### Recorded information

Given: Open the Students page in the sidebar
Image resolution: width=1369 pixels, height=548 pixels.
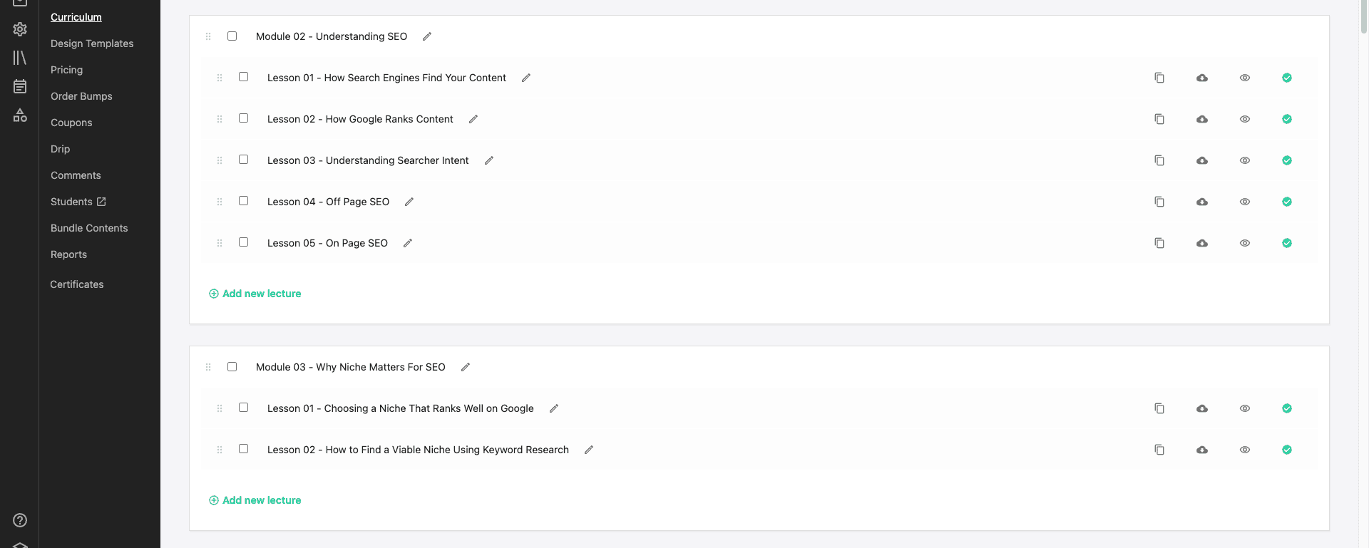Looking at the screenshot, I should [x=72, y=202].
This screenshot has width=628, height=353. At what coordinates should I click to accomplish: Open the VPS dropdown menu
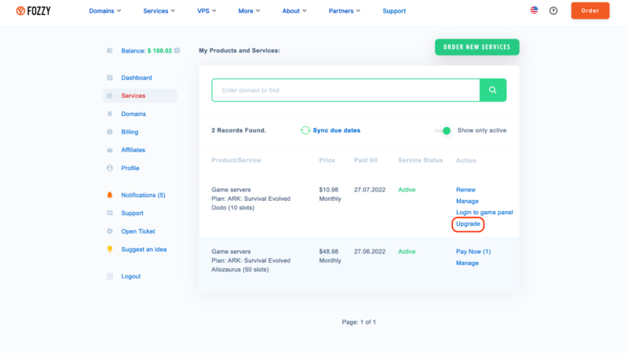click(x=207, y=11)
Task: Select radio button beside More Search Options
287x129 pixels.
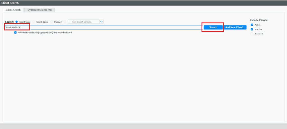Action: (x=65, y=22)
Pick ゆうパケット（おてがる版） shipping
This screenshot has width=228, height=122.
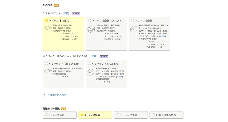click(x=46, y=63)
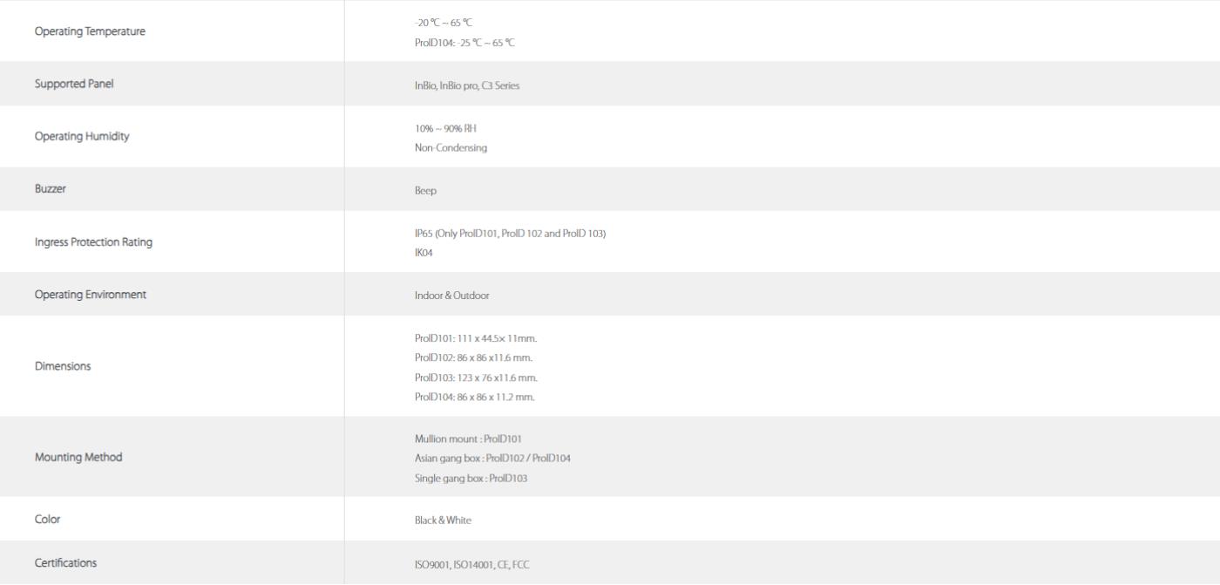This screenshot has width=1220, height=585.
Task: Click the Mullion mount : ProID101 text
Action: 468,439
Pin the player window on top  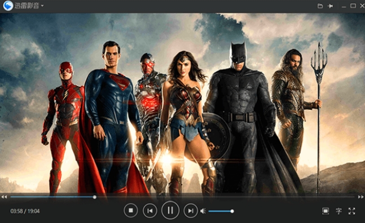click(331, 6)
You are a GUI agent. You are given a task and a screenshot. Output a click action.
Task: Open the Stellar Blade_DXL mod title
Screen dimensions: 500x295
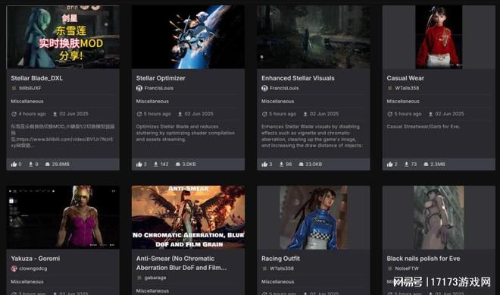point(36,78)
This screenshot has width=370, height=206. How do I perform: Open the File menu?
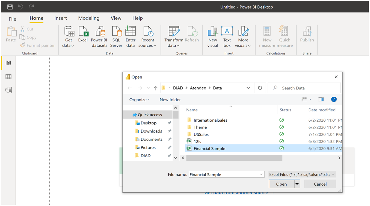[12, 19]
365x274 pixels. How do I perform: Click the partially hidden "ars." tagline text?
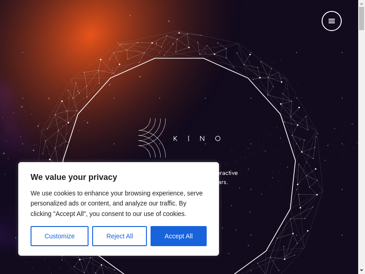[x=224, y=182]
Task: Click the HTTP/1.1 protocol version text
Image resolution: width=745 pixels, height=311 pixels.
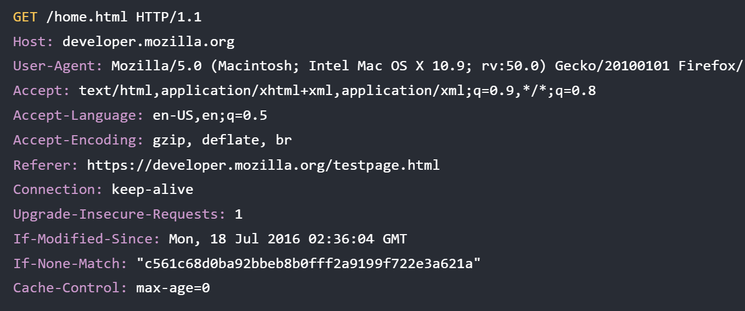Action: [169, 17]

######

Problem to solve: State how many lines in the listing above contain the string "Image", matching case exactly. Reply with the number alone.

Exercise output: 2